*** Begin section ***

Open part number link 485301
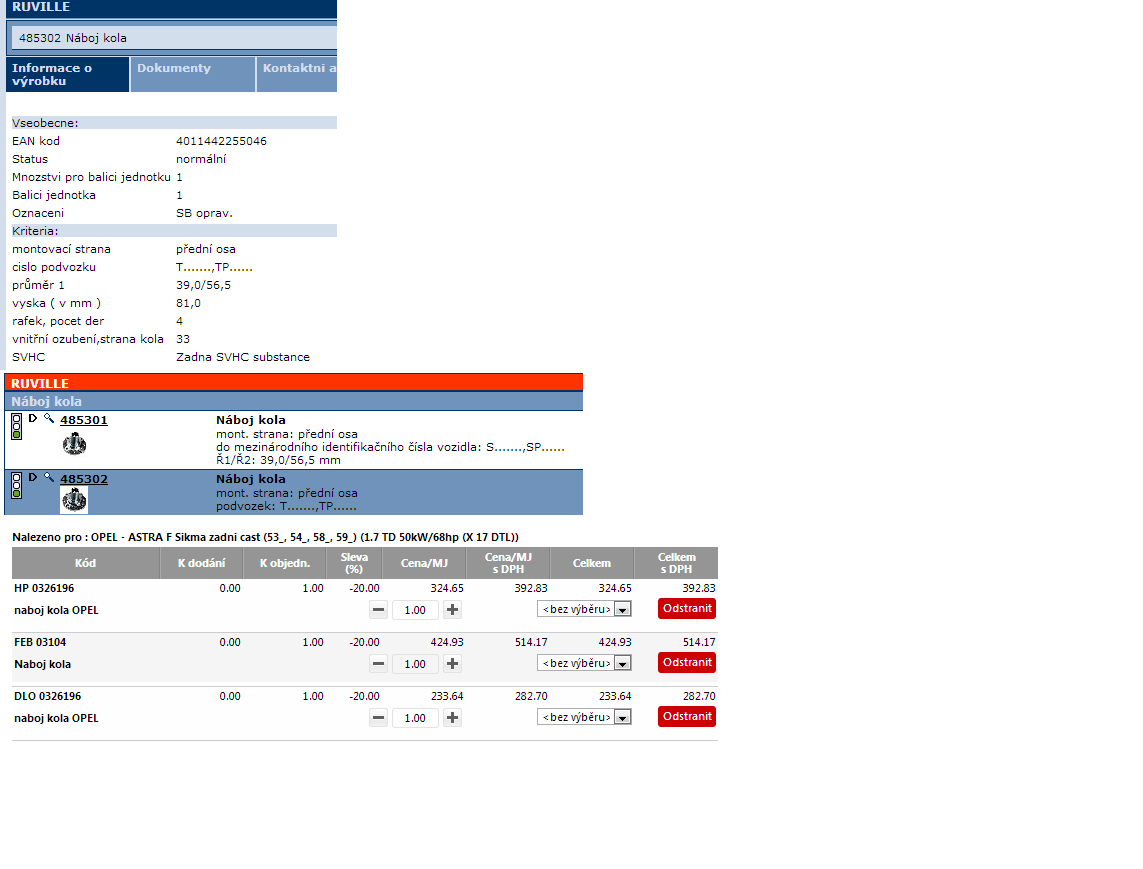The height and width of the screenshot is (869, 1143). [84, 420]
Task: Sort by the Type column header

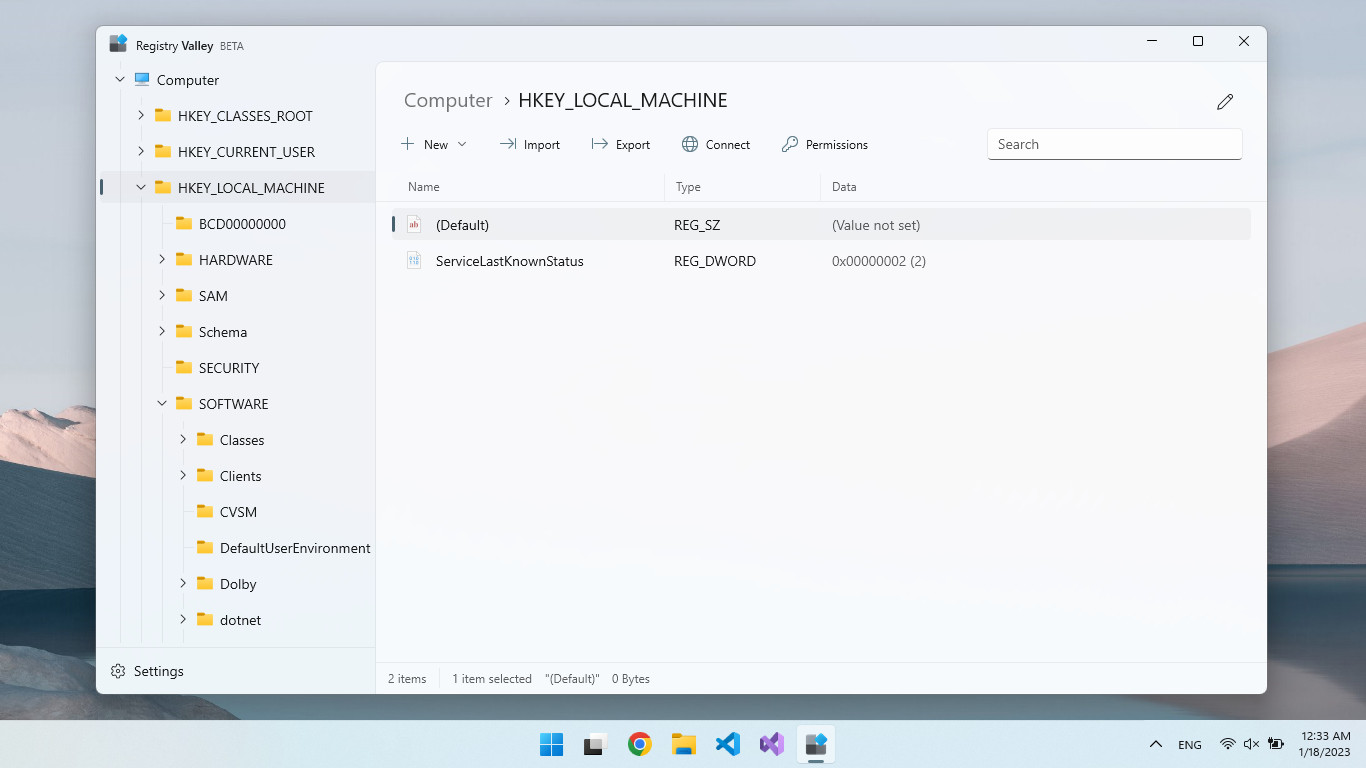Action: [x=688, y=187]
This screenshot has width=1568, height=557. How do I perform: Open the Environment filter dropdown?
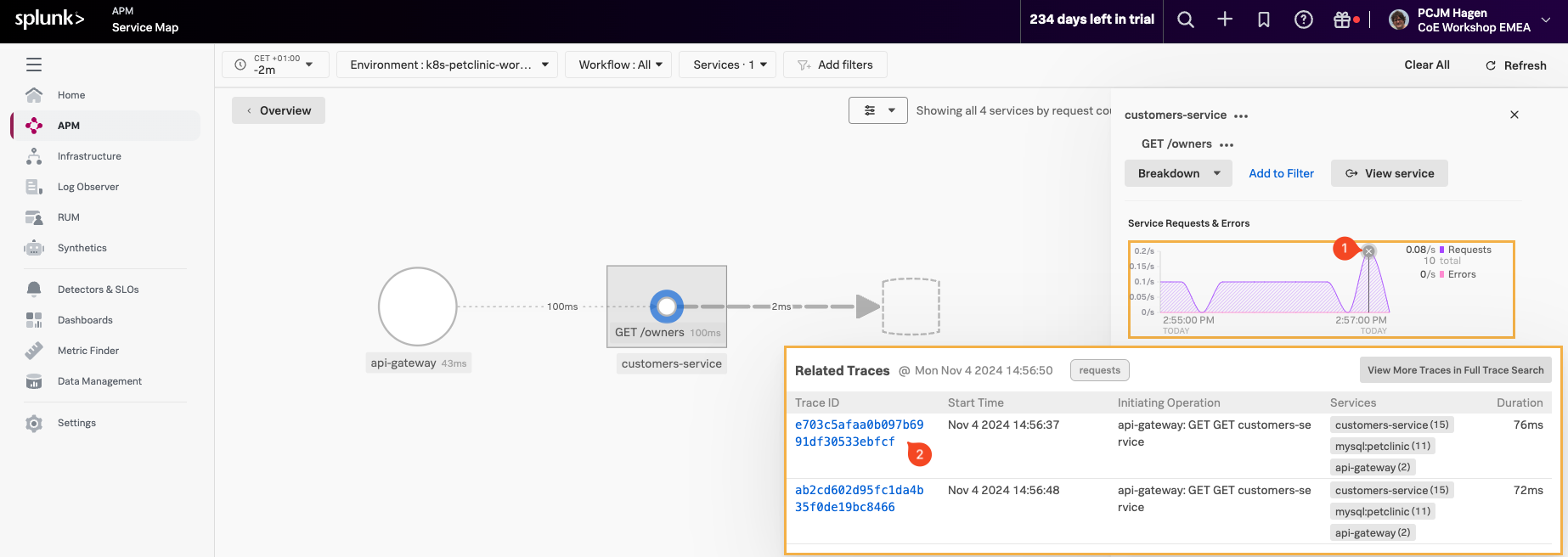(448, 65)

*** End section ***

◆ Your assignment:
Your answer must be an exact copy of the lines from the line with "This screenshot has" to the final line of the data, both ends included, and no pictures.

◆ Exercise answer:
This screenshot has width=1568, height=557. How do I perform: Open the Environment filter dropdown?
(448, 65)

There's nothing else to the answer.